The Muslim scientists ibn Kathir, ibn Khauldun, ibn Arabi, ibn Sina, among other scientists, such as the Ikhwan school of thought, arrived at the same conclusions as Darwin with a convincing amount of evidence. Every Muslim school and mosque used to teach evolution up until a few hundred years ago. Some westerners, including Darwin’s contemporary, Sir William Draper, called it the Mohammedan Theory of Evolution. Draper admitted that the Muslim version was more advanced than Darwin’s, because in the Muslim version, the evolution starts out with minerals.

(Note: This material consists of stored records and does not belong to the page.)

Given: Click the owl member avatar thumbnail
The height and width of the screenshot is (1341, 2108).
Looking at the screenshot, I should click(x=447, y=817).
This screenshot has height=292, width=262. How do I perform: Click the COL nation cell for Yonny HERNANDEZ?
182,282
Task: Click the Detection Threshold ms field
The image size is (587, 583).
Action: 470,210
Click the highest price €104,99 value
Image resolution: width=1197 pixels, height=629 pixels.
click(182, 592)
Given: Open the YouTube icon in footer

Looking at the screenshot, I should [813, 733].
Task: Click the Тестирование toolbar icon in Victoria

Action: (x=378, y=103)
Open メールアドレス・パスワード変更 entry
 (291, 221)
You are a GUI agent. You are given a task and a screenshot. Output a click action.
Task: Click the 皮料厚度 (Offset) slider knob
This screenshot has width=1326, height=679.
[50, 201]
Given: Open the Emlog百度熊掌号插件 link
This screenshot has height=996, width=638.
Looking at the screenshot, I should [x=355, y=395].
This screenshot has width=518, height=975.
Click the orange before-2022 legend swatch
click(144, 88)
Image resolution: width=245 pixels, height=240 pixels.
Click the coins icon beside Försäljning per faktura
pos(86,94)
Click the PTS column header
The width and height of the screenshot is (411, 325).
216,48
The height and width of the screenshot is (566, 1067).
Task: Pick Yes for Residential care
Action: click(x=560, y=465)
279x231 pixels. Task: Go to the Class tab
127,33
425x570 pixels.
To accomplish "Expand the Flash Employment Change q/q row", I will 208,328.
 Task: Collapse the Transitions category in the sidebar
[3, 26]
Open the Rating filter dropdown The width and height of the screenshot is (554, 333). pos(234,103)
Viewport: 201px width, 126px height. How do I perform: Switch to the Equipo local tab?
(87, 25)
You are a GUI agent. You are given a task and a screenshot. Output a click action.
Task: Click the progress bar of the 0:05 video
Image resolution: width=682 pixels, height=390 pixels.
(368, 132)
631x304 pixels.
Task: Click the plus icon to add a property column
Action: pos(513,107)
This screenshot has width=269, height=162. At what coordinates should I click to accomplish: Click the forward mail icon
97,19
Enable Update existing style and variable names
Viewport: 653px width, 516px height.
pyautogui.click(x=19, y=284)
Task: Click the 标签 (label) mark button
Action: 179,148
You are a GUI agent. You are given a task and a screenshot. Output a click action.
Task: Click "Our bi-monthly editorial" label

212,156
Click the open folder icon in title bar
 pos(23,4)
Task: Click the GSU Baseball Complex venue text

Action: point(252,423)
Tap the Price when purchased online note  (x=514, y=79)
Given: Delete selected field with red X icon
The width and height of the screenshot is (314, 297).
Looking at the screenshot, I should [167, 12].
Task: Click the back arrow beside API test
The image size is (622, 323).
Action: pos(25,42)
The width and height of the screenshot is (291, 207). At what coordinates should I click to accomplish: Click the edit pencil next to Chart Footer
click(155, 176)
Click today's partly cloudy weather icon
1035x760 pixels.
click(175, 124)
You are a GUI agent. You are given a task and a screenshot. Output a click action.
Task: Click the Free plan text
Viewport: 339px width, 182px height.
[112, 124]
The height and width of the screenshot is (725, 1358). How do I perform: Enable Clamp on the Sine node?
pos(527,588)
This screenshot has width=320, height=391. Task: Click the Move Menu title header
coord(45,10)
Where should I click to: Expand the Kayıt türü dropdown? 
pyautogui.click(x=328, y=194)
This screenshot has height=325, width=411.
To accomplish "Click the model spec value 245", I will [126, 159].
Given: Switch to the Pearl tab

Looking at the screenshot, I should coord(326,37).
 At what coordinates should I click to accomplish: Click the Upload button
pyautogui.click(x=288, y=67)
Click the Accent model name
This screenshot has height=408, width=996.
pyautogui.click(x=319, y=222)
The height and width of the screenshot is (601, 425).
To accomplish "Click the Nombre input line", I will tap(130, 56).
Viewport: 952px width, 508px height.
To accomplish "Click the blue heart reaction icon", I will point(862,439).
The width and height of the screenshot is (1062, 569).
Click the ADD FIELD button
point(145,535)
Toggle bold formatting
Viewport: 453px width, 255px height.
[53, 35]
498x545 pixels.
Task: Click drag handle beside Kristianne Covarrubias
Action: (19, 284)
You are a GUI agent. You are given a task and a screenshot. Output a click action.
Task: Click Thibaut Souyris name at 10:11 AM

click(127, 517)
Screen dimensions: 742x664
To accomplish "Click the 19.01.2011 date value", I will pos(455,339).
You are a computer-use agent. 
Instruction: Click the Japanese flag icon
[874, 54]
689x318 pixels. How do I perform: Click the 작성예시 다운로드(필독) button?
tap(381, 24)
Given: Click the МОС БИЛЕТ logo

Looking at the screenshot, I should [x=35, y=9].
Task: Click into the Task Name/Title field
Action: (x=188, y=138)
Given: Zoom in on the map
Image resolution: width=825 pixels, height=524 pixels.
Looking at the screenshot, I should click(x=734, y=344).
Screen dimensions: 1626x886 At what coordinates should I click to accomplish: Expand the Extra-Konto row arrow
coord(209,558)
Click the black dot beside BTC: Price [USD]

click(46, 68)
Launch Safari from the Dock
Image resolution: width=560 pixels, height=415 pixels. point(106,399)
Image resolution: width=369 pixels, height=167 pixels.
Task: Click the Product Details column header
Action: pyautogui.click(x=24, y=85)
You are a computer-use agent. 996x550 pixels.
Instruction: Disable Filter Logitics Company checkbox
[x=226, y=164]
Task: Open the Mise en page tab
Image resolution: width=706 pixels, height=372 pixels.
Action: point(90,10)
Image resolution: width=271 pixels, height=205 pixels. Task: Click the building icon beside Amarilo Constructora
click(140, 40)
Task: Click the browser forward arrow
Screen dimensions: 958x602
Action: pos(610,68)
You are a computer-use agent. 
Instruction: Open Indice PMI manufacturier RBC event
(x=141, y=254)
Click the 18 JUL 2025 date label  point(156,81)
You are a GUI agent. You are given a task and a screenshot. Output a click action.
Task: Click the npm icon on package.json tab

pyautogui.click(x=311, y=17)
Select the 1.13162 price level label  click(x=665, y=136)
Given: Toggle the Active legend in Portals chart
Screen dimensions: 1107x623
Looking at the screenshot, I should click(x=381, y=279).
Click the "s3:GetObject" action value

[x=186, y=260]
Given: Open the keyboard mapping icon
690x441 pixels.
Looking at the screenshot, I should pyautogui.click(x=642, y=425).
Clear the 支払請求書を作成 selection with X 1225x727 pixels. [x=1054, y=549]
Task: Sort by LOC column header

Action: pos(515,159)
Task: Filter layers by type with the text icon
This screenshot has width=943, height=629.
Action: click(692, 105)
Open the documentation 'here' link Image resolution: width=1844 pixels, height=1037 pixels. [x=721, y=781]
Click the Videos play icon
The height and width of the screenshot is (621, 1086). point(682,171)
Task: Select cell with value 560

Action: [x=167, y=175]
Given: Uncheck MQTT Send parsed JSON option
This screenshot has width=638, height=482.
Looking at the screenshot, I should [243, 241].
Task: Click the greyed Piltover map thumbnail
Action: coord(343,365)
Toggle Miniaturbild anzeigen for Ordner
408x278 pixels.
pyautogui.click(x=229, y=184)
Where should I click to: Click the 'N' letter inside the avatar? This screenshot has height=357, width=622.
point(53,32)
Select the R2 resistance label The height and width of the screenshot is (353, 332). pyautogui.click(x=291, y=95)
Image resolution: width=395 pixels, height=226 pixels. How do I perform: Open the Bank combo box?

Different is not the same as “more advanced”. In this case, perhaps “more extreme” would be appropriate. Evolution, in the modern concept, applies to living things. When Islamic scholars applied it to minerals, their thoughts were along the line of Alchemy. From wiki:
“When common people hear from natural philosophers that gold is a body which has attained to perfection of maturity, to the goal of completeness, they firmly believe that it is something which has gradually come to that perfection by passing through the forms of all other metallic bodies, so that its gold nature was originally lead, afterward it became tin, then brass, then silver, and finally reached the development of gold; not knowing that the natural philosophers mean, in saying this, only something like what they mean when they speak of man, and attribute to him a completeness and equilibrium in nature and constitution - not that man was once a bull, and was changed into an ass, and afterward into a horse, and after that into an ape, and finally became a man.” History of the Conflict Between Religion and Science — William Draper
So the common people imagined Gold at the end of a “Great Chain of Being”. And apparently that is not what the scholars meant. The scholars meant that Gold arose by a process similar to that by which man arose. What was that process?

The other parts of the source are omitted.